Cryptocurrency craze dwarfs historical bubble
At the end of 2017, the cryptocurrency bubble surpassed the bubble level of the previous financial markets, and even exceeded the level of the Dutch “tulip mania” from 1634 to early 1637. Goldman Sachs compared Bitcoin BTC and Ethereum ETH, the two most valuable cryptocurrencies by market value, with the tulip mania and the NASDAQ stock bubble. After comparing the historical price high with the average price of the previous year, the data shows:
- The Nasdaq Composite Index rose 109%
- Tulip prices rose by 485%
- Bitcoin rose 2292%
- Ethereum rose 14193%
The meeting was hosted by Goldman Sachs Investment Strategy Group, which is part of Goldman Sachs ’wealth management department and provides asset allocation advice to high net worth clients. Moderators of the conference call included Sharmin Mossavar-Rhami, Goldman ’s chief investment officer, Jason Furman, a professor of economics at Harvard ’s Kennedy School, and Jan Hatzius, Goldman ’s chief economist and head of global research.
Goldman Sachs’s opposition was also met with dissent by cryptographers, and the Winklevoss brothers, the co-founder of the cryptocurrency exchange Gemini, responded quickly. Tyler Winklevoss said that Goldman Sachs may not have a moral advantage in the illegal use of capital. Goldman Sachs said that it is not recommended to provide bitcoin for the client’s portfolio on a strategic or tactical basis. The subtext is “don’t want our clients to buy bitcoin and realize that they no longer need us.” Cameron Winklevoss believes that Bitcoin’s official status as a commodity means that its researchers need to keep pace with the times.

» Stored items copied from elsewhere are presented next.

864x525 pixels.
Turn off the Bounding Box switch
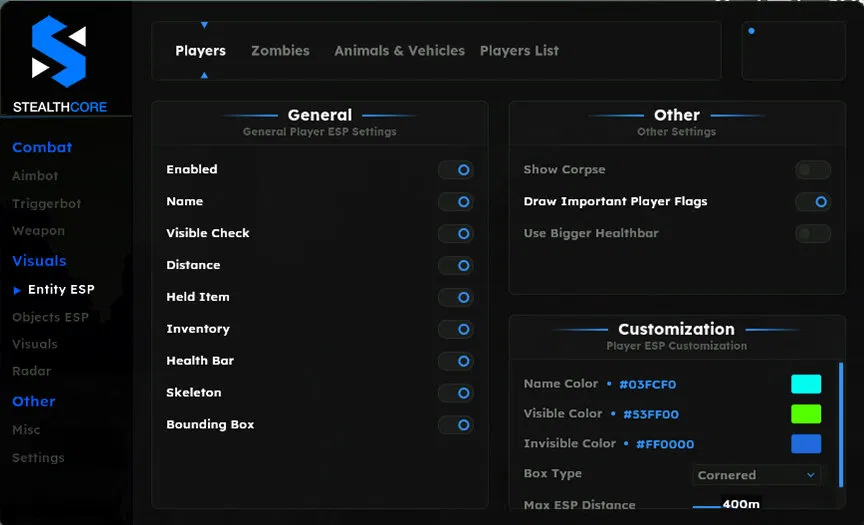pyautogui.click(x=456, y=425)
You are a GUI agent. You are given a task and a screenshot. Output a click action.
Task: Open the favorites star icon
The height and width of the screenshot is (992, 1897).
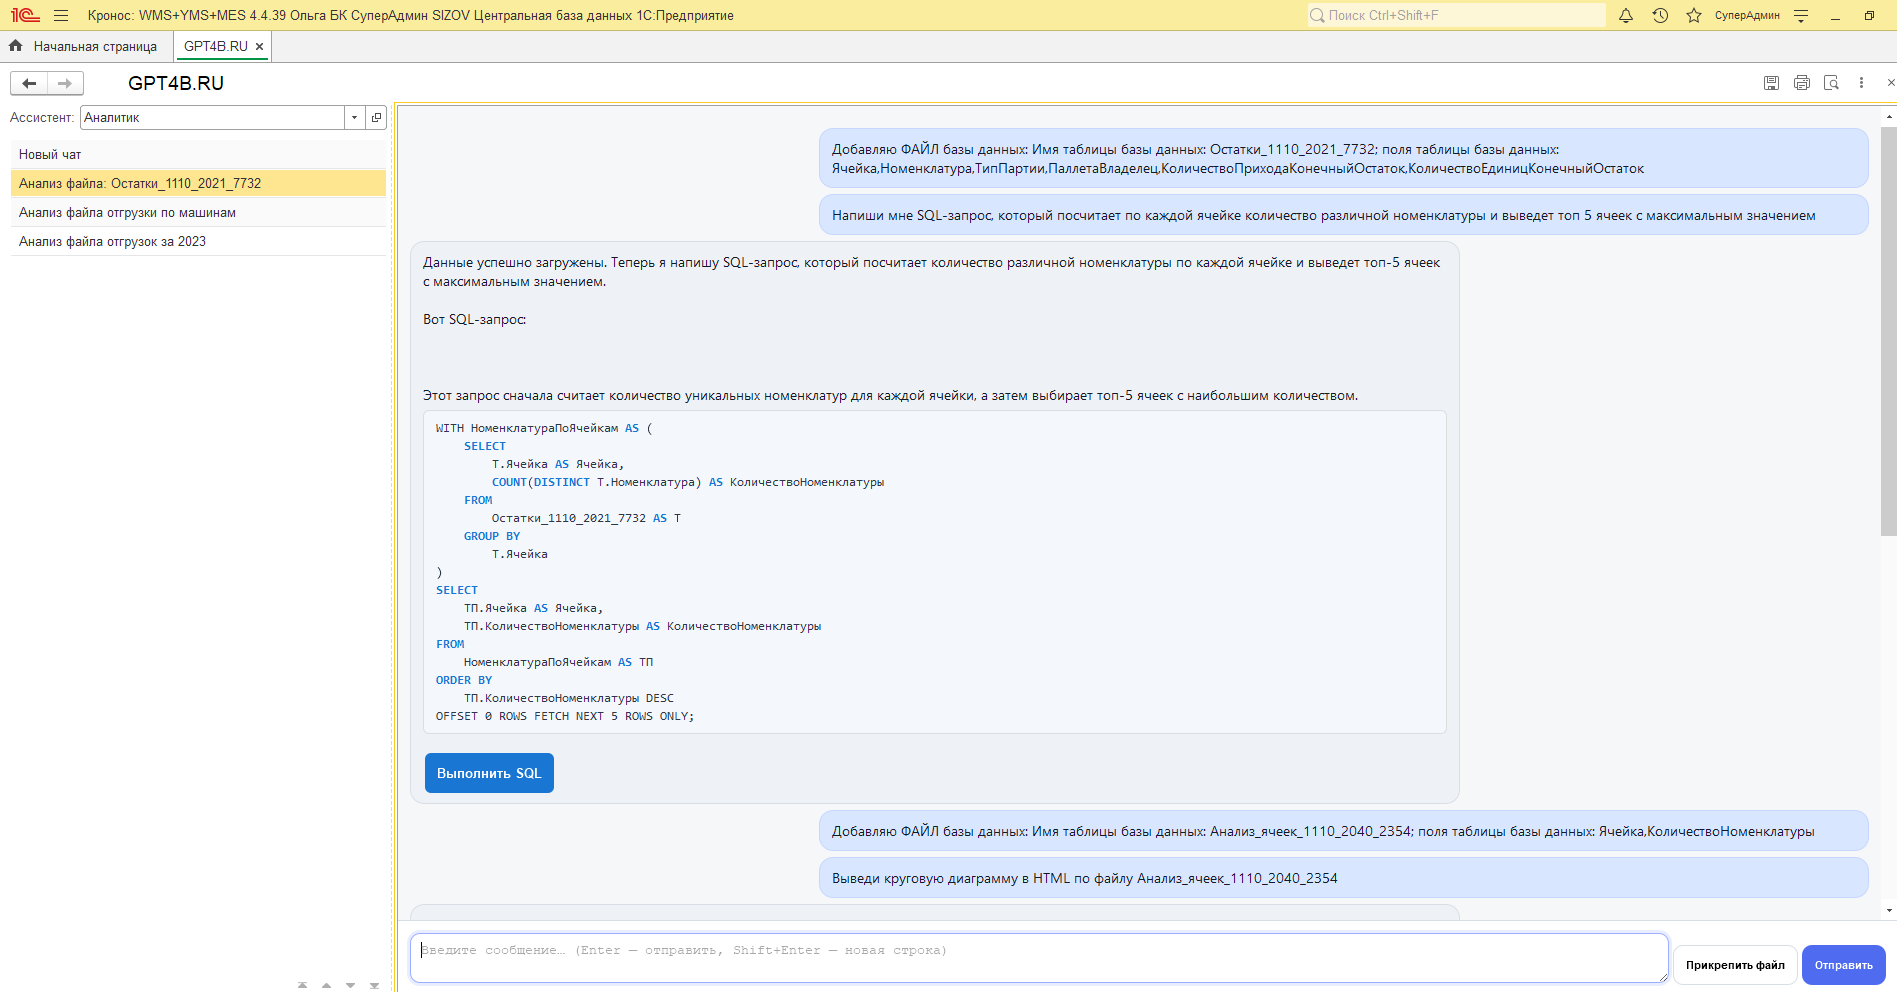tap(1694, 15)
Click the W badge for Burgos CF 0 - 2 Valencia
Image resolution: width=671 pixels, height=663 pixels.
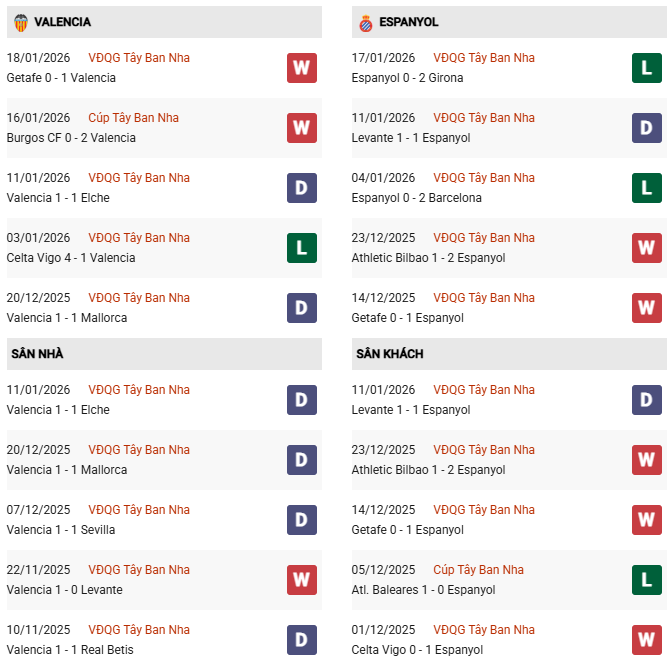point(301,128)
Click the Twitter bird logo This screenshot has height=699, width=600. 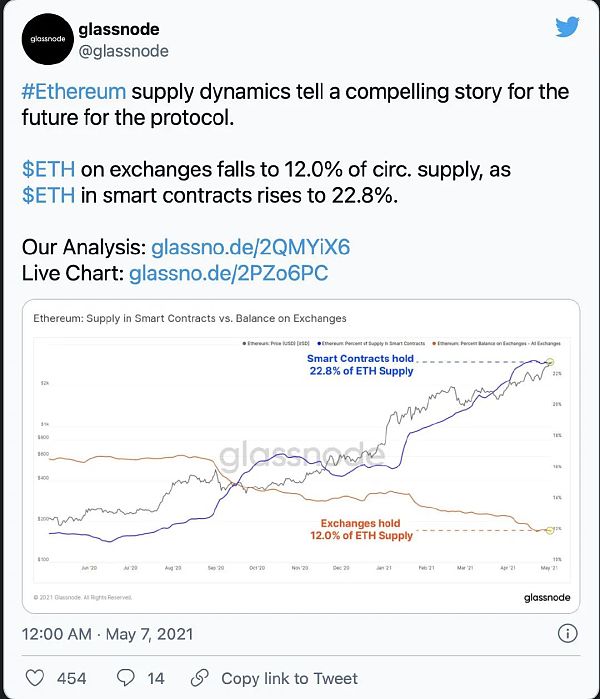[567, 27]
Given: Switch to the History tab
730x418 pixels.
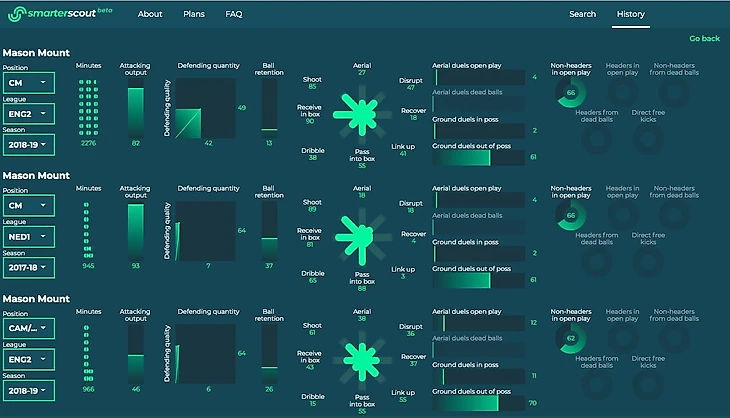Looking at the screenshot, I should (x=631, y=14).
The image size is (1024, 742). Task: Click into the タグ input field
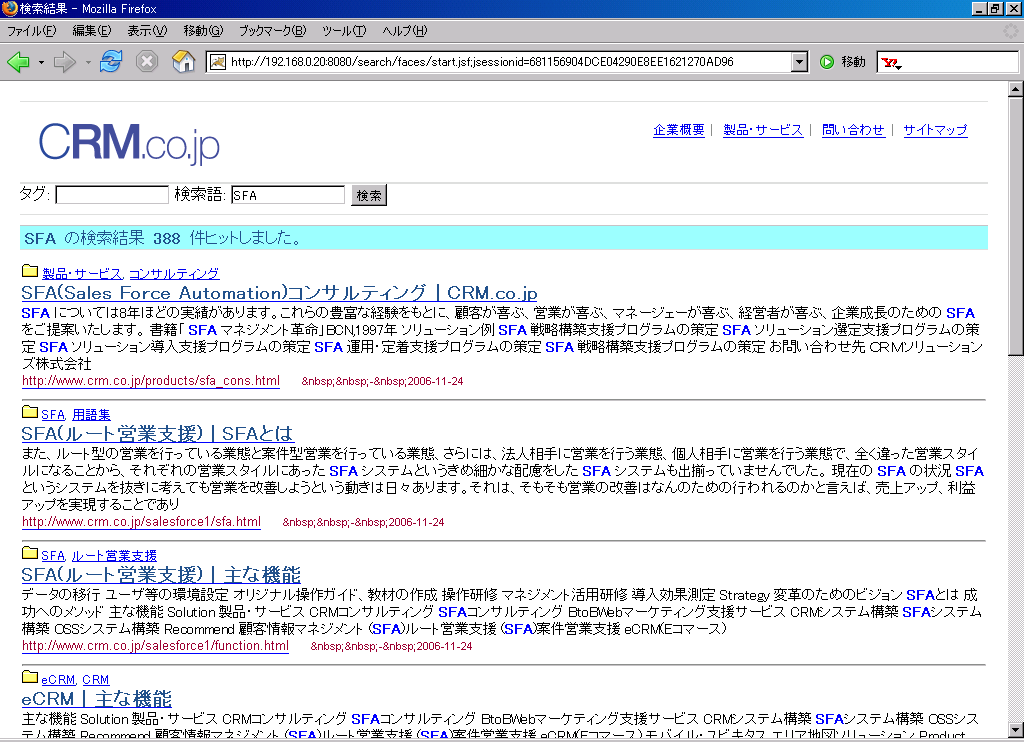(x=112, y=195)
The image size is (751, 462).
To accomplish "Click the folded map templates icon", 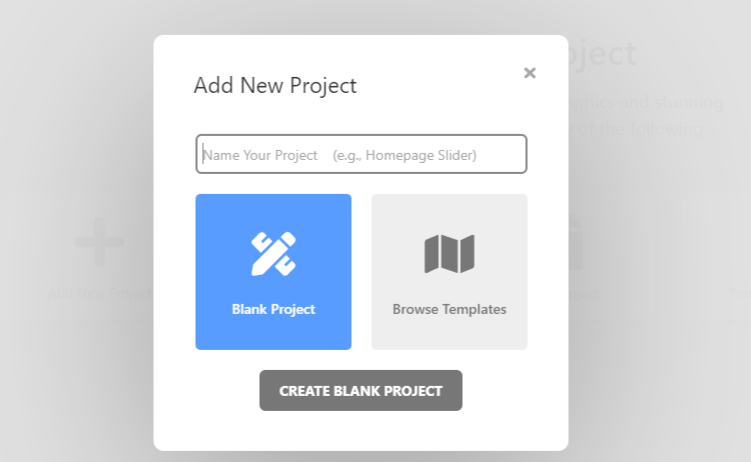I will tap(449, 254).
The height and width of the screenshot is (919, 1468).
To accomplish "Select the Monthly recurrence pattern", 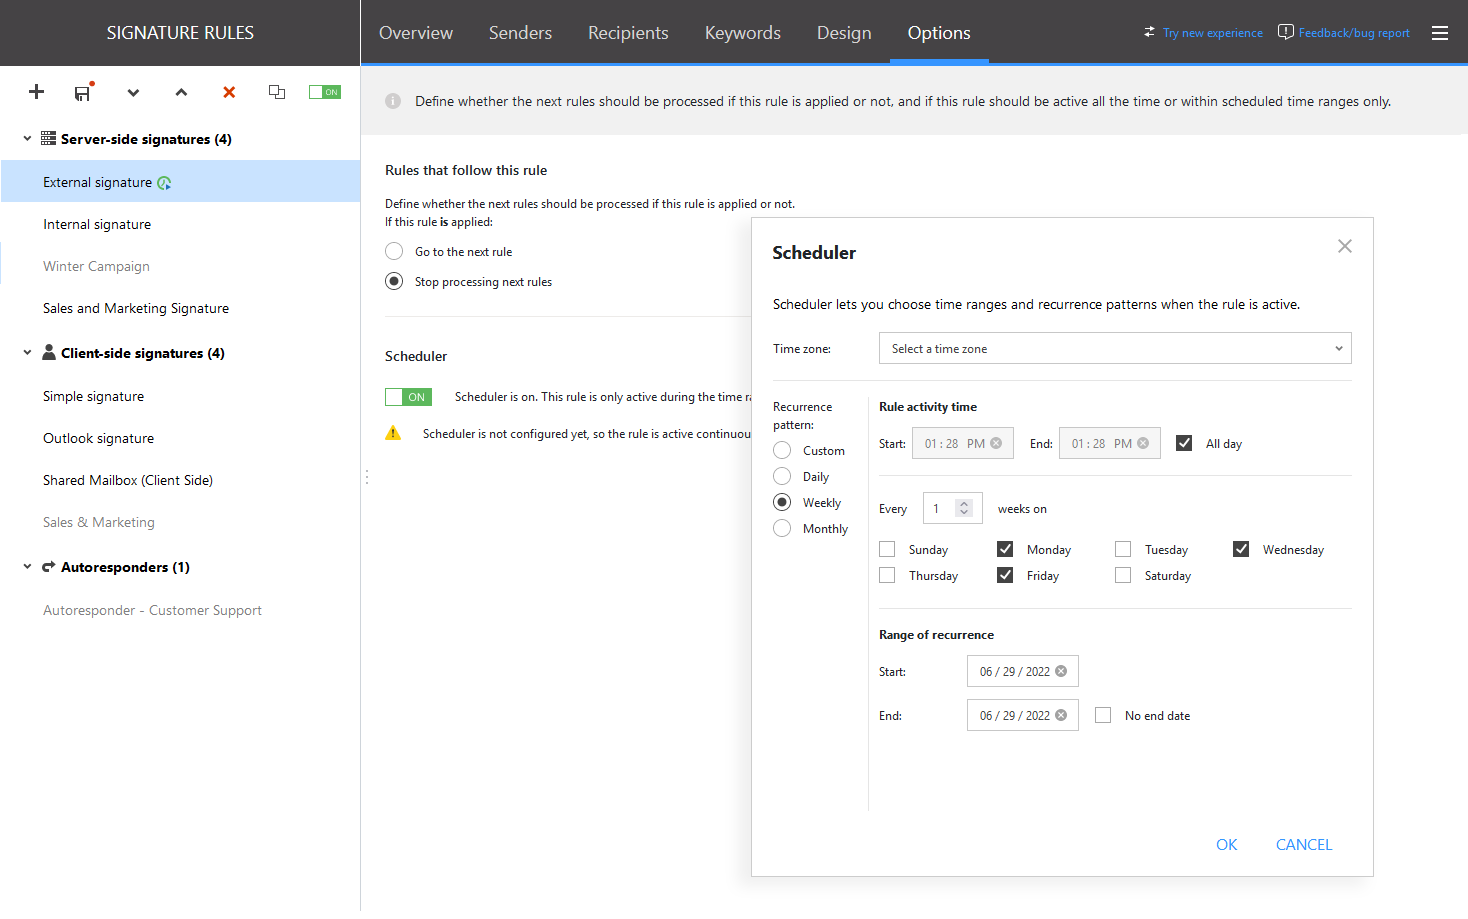I will pos(781,528).
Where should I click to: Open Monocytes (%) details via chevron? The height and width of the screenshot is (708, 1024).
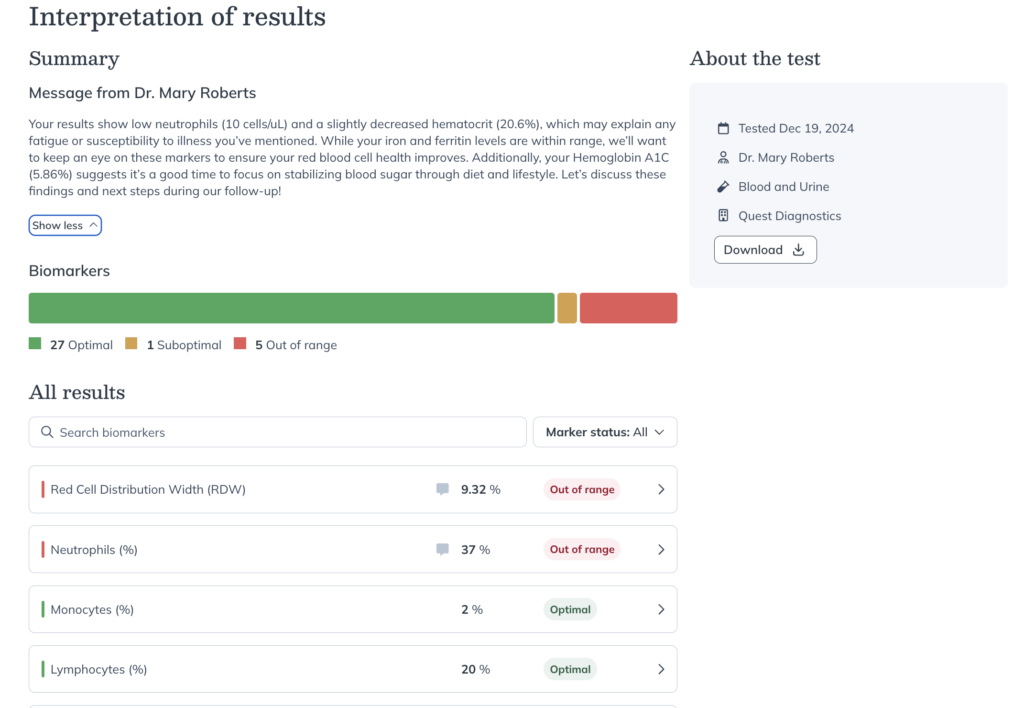660,610
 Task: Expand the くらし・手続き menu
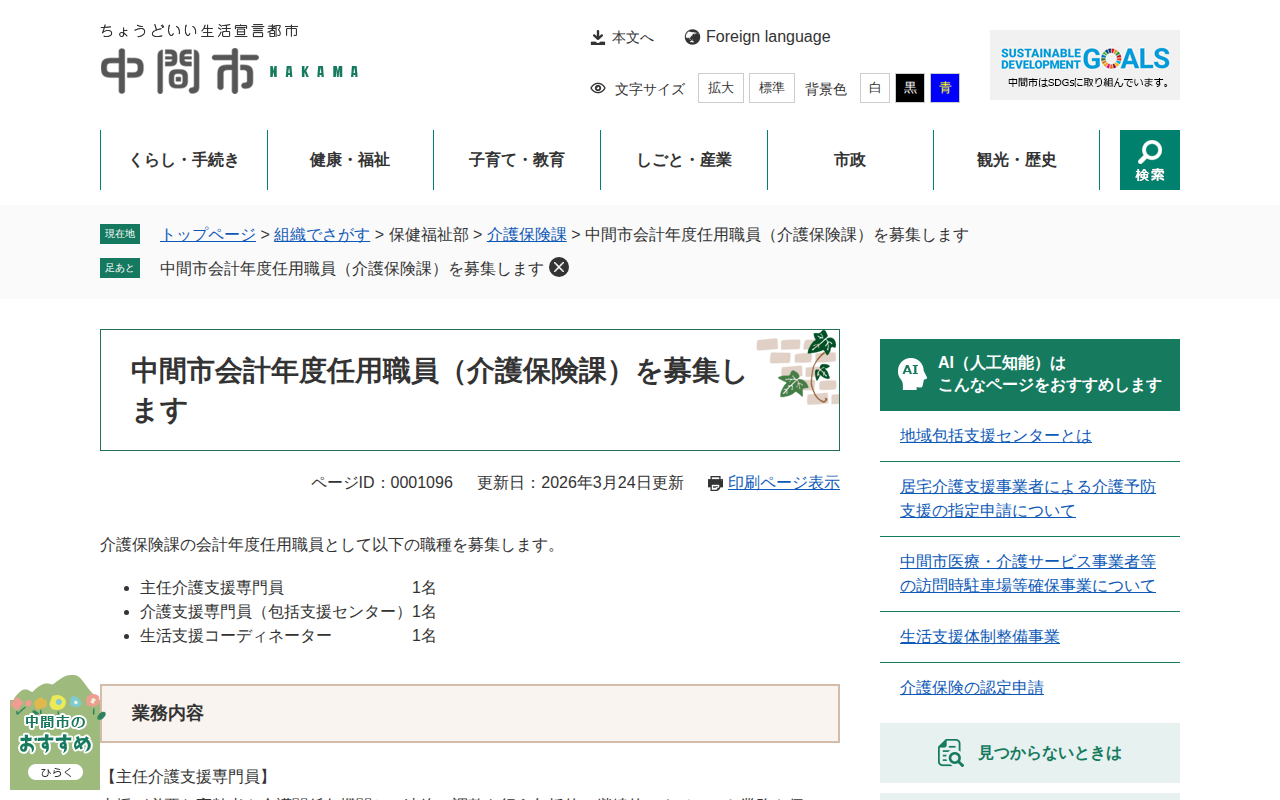tap(184, 160)
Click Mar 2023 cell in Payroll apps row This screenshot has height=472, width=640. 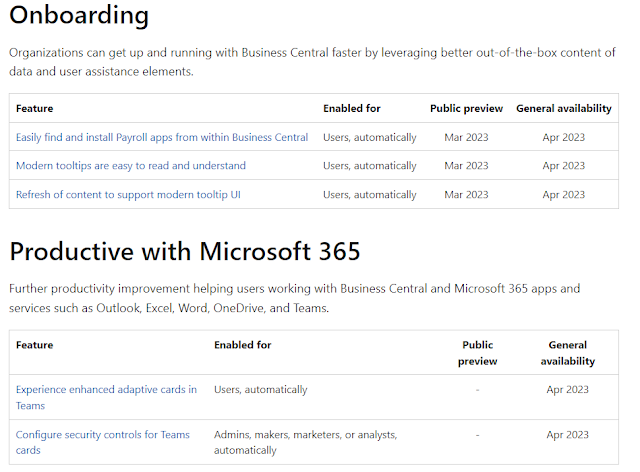(x=466, y=137)
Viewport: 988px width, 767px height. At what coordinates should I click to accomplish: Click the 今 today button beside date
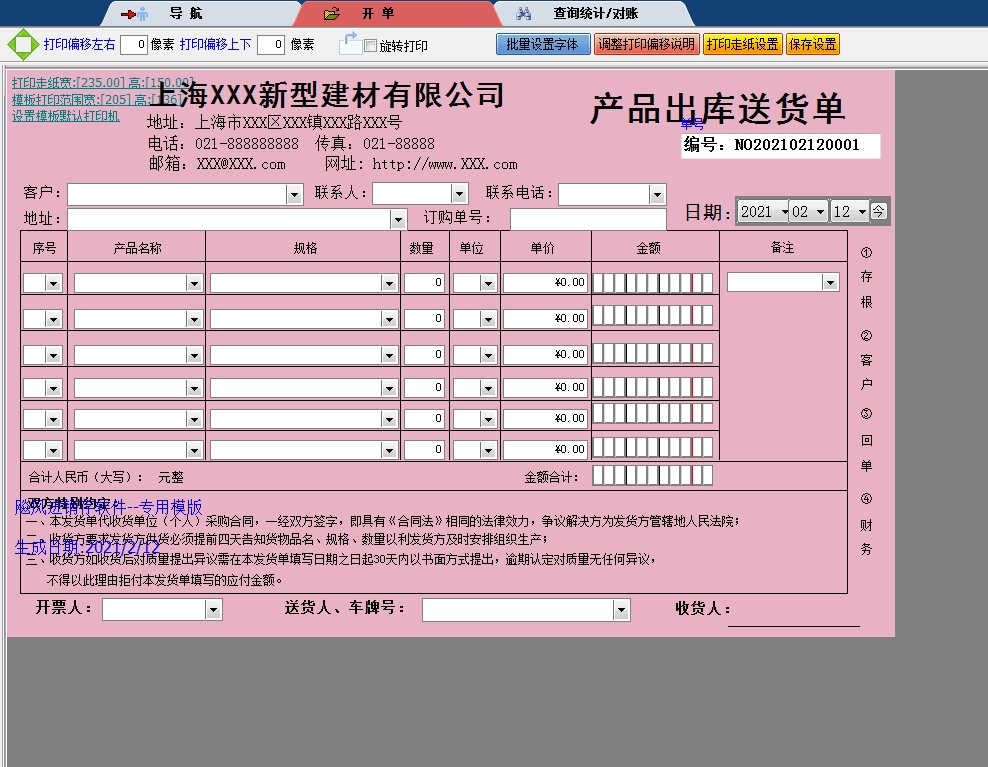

Of course, there are also bitcoin opponents who agree, and gold supporter Peter Schiff just tweeted that Goldman Sachs warned customers to avoid using bitcoin is correct. But its assessment of the US economy, dollar and inflation is wrong. Once they finally figure out what is obvious, they will advise customers to buy gold, but the price is much higher.
For investors in the crypto world, Goldman Sachs’s generous user funds, and endorsements by traditional institutions, once a vote for the cryptocurrency is voted, it will definitely be of great benefit to the market. But Goldman Sachs has always been opposed to user asset allocation cryptocurrencies. Earlier, according to Bitcoinist, California-based Crypto asset wealth management company Digital Asset Investment Management (DAIM) said that the company was at risk of losing an important customer under the intervention of two financial giants, Goldman Sachs and JPMorgan Chase. The company claims that it has an institutional investor ready to invest in bitcoin, but changed its mind after talking to consultants from Goldman Sachs and JPMorgan Chase, who advised it to use traditional investment solutions and focus on bonds, securities and similar traditions The asset class, volatility and risk of these assets are lower than Bitcoin.